Stored data:
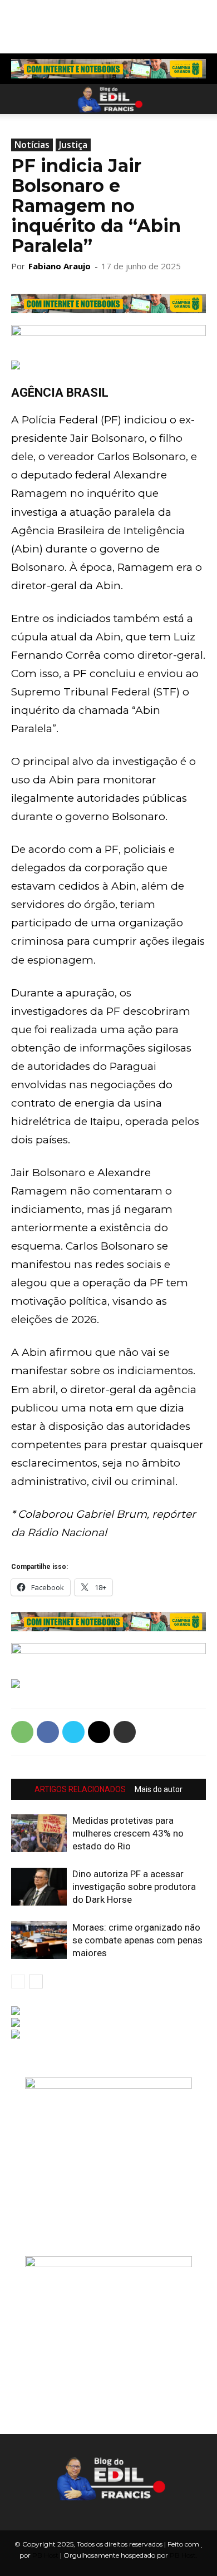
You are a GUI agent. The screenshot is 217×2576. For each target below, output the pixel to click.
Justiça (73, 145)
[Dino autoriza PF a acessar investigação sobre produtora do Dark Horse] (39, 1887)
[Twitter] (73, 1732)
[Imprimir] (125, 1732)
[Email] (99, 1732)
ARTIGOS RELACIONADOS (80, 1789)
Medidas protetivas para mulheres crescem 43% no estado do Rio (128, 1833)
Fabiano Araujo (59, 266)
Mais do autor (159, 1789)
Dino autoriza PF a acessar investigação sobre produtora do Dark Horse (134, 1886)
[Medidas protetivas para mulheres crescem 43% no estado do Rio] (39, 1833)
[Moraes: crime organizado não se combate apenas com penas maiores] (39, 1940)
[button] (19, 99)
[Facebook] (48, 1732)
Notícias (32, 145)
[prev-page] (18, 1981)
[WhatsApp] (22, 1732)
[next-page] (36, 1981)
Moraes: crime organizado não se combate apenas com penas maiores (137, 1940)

- _Work instructions_: Among the records, find every line with the word "estado" and copy it.

- _Your response_:
Medidas protetivas para mulheres crescem 43% no estado do Rio (128, 1833)
[Medidas protetivas para mulheres crescem 43% no estado do Rio] (39, 1833)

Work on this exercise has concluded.